Wilmette real estate investor plans another multifamily development in Evanston

The+Highlands+at+King+Home%2C+1555+Oak+Ave.+Wilmette+real+estate+investor+Cameel+Halim+bought+the+assisted-living+facility+and+plans+to+convert+it+into+70+to+80+apartment+units.+

Colin Boyle/Daily Senior Staffer

The Highlands at King Home, 1555 Oak Ave. Wilmette real estate investor Cameel Halim bought the assisted-living facility and plans to convert it into 70 to 80 apartment units.

Adrian Wan, Reporter

Joining the push for multifamily developments, a Wilmette real estate investor purchased an assisted-living facility in downtown Evanston for $20 million earlier this fall and plans to convert it into apartment units.

The property includes the former assisted-living facility — The Highlands at King Home, 1555 Oak Ave. — and a surface parking lot that the facility’s previous owner shared with the McGaw YMCA.

Wilmette Real Estate & Management owner Cameel Halim, who bought the parcel, said he will create 70 to 80 units in the six-story building. Halim also plans to keep parking available for the community, he said.

“The land is rare and the location of the building is really good,” Halim said. “The block will bring a lot of benefits.”

The parcel is across the street from Halim Time and Glass Museum, which is filled with the Halim family’s private collection of ornate clocks and stained glass windows.

Halim’s company purchased the Oak Avenue property from Presbyterian Homes, a nonprofit and faith-based retirement organization.

Before it officially closed in June due to high capital improvement costs — between $3,000 to $7,000 per month — the assisted-living facility consisted of more than 50 apartments and housed 34 residents, said Bob Werdan, Presbyterian Homes’s vice president of marketing and public relations.

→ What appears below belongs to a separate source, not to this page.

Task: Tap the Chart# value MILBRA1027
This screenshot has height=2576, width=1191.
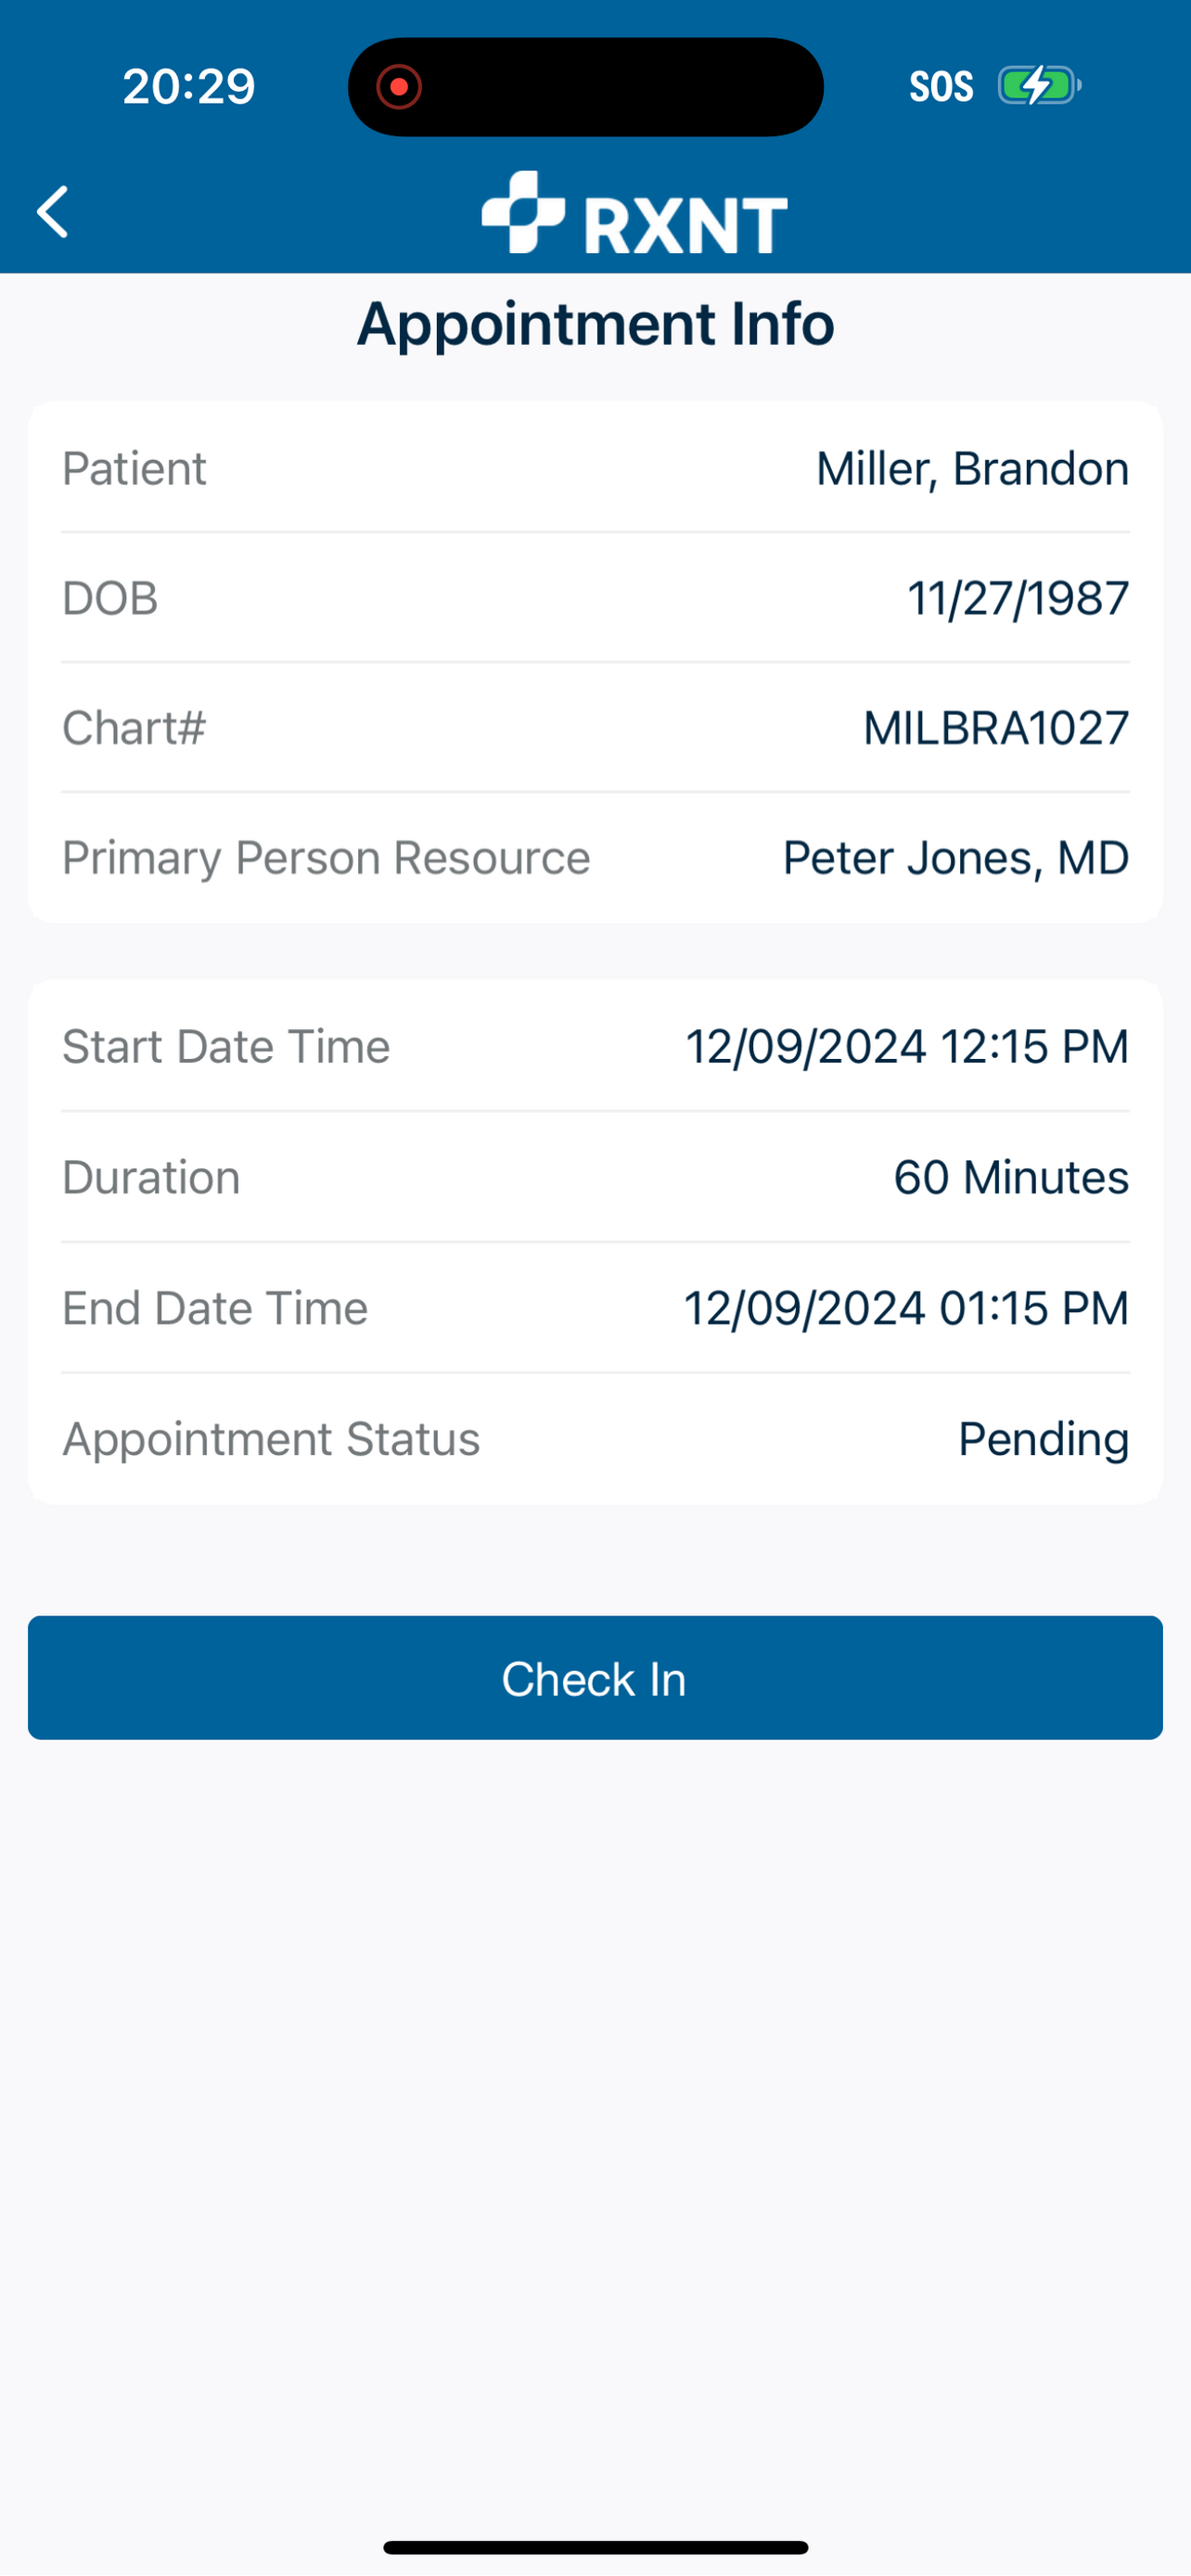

Werdan said the residents were offered the option to transition to Westminster Place, Presbyterian Homes’s northwest Evanston campus.

“King Home no longer meets the demands of the market, nor does it operate as a continuum of care, which strays from our core mission and strategic plan,” Presbyterian Homes president and CEO Todd Swortzel said in a January news release.

Due to the comfortable suburban living environment and quick transit to downtown Chicago, there is a high demand for housing in Evanston, the city’s economic development manager, Paul Zalmezak, said.

Halim’s plan is one of six big multifamily projects — totaling more than 1,100 units — in the works in downtown Evanston, according to Crain’s Chicago Business.

“(Evanston) is a quality place, so people want to live in the community,” Zalmezak said. “In a situation where there is a high demand, the housing prices are higher.”

Zalmezak said after undergoing a series of renovations, the new multifamily property will help stabilize the increasing cost of apartments in Evanston by meeting demand. The former assisted-living building was tax-exempt, Zalmezak said, so the new development will also add to the city’s property tax revenue.

Halim said because the construction process doesn’t require any rezoning, he will not need approval from City Council for the project. He does, however, still need a building permit from the city’s Building and Inspection Services Division.

The project’s development, Halim said, should begin in spring 2018 and finish by the end of the year.